For post-crisis Ukraine, "this will be a core prerequisite for sustained and robust economic growth. It follows logically that measures that reduce tax collection or erode the existing tax base would limit Ukraine's ability to meet its reconstruction and development goals, thus affecting negatively long-term economic growth," he said in an interview with Ukrainian media.

Stepanyan noted that the four-year, $15.6 billion Extended Fund Facility (EFF) program, which was approved in late March, is aimed at promoting sustainable and robust economic growth.

One of the policy tools to foster economic growth is efficient and fair tax policies that enable redistribution of public resources to meet a country's social and infrastructure needs, while enhancing the competitiveness by providing equal conditions for businesses.

The IMF representative said that the National Revenue Strategy (NRS), which is being developed in 2023 in the program, in practical terms, would help align revenue mobilization with government development priorities and medium-term spending needs, including reconstruction and social needs.

"To maintain the revenue base in the short-term, the focus will be on lifting measures introduced under Martial Law, and on reforms in tax and customs," Stepanyan said.

He said that the NRS would become a comprehensive roadmap including clear revenue and other policy targets covering both policy and administrative reforms.

The IMF representative noted that in accordance with the Memorandum of Economic and Financial Policies submitted by the Ukrainian side, the strategy will include five main steps. It will include: measures to strengthen tax and customs services; a revised simplified tax regime to address the erosion of labor taxes; alignment of VAT and excise duties with the EU acquis; bolstering anti-corruption measures and governance procedures to address integrity risks; and tax reforms for post-crisis reconstruction and investment.

As reported, since the beginning of the crisis, Ukraine has been covering only half of the state budget expenditures from taxes, duties, and other revenue, while the other half is financed by foreign grants and loans. Due to the lack of funds, last year, 400 billion UAH of expenditures were covered by emission financing of the National Bank, which is avoided in 2023.

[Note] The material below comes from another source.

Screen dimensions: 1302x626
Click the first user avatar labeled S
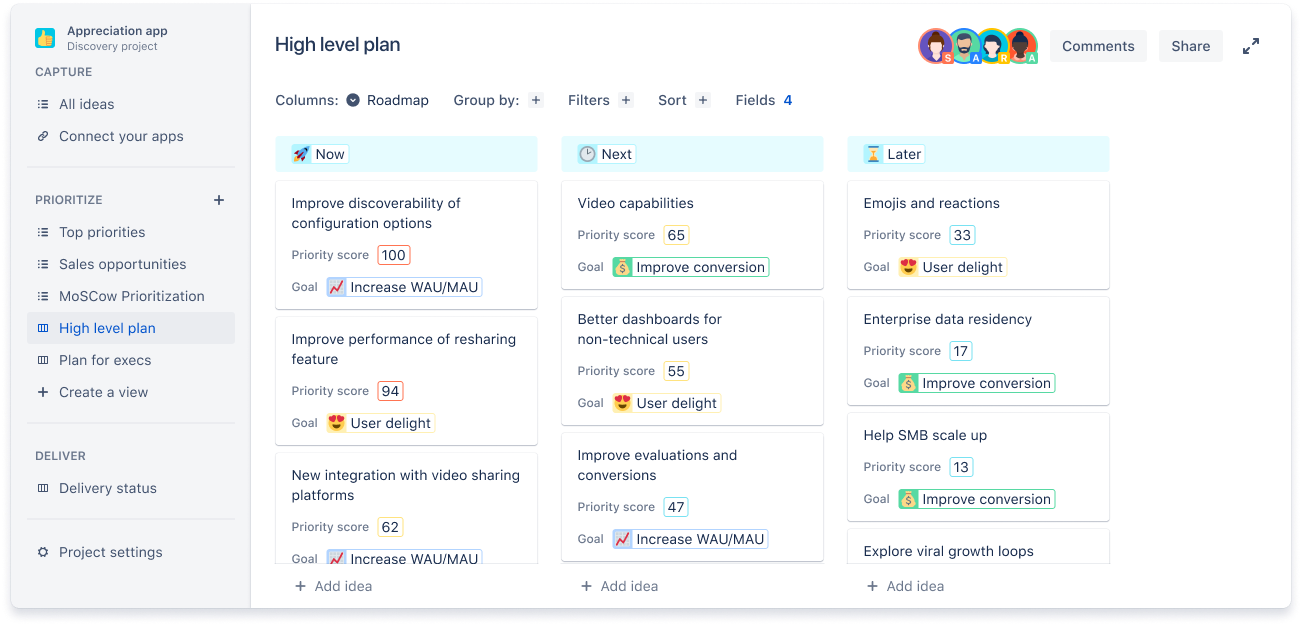[935, 46]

The need for foreign funding of the state budget is estimated at about $42 billion this year. In addition, there are plans to raise another $11 billion for Ukraine's rapid recovery, according to the Rapid Damage and Needs Assessment (RDNA2) undertaken by the World Bank, in which the total needs are estimated at $411 billion, and at $14 billion for this year.

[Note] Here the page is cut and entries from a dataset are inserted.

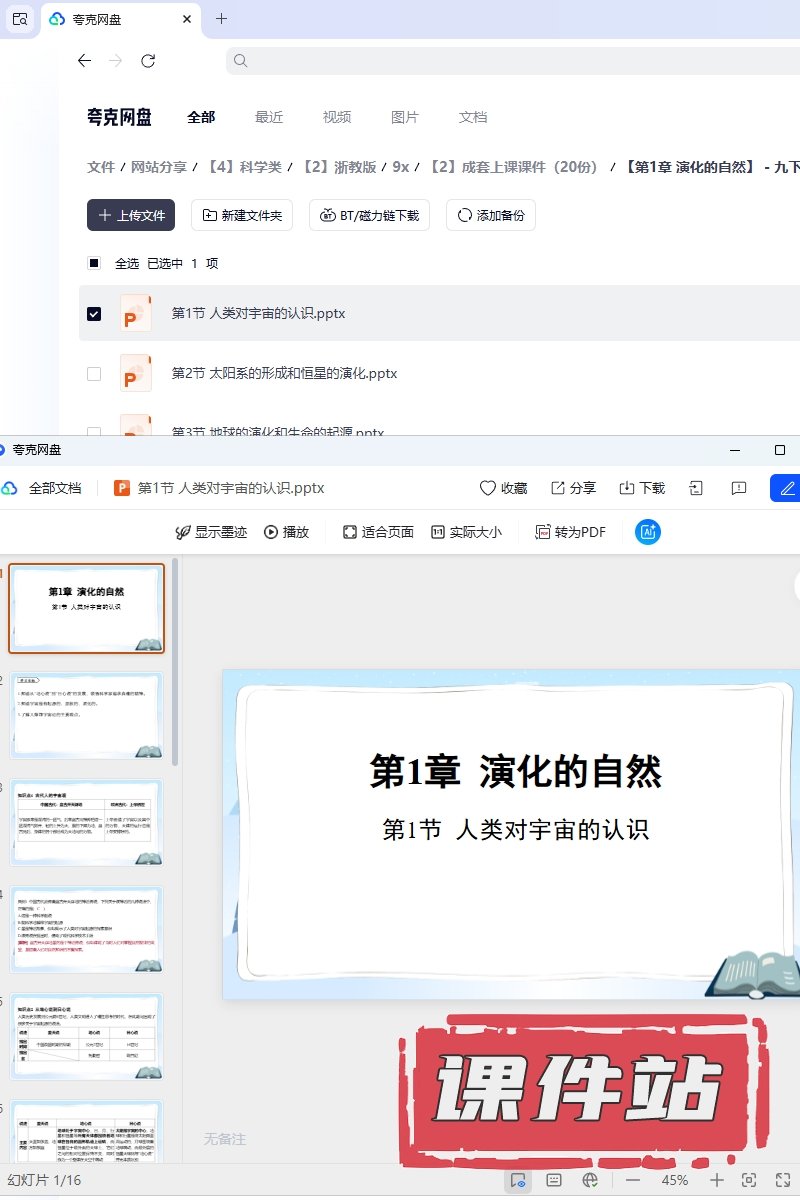
Task: Switch to the 视频 tab
Action: point(337,117)
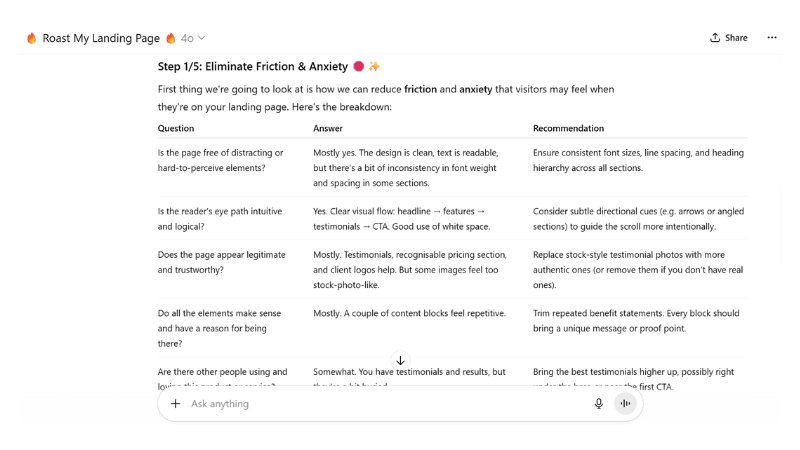Start voice mode with the waveform button
The height and width of the screenshot is (450, 800).
[x=625, y=404]
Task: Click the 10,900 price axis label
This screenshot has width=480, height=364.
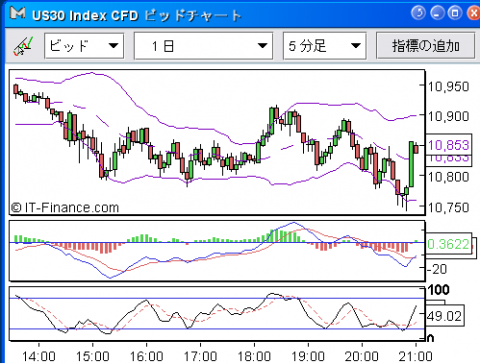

"Why is there a need for a National Revenue Strategy at all? This is because we are now 50% dependent on foreign assistance. Ukraine cannot live like this, it cannot! [...] The National Revenue Strategy aims to create conditions for a revenue base inside the country to reduce external dependence," Finance Minister Sergei Marchenko said in an interview with Ukrainian media in mid-April of this year.

On March 24, the government instructed the Finance Ministry to begin elaborating the NRS for 2024-2030. By the end of May, an action plan should be drawn up, including to address key issues identified through the survey of taxpayers, which will be an input into the NRS roadmap. This requirement is one of the program's 19 structural beacons.

A gap analysis, which is backed by IMF technical assistance, will then be undertaken to use this information in a roadmap for the NRS (2024-2030) with clear revenue and other policy targets, as well as the guidelines for coordination between the government agencies, donors, the private sector and civil society, led by the Finance Ministry. This should be completed by the end of July 2023, and the final strategy will be adopted by the end of 2023, which is another structural beacon.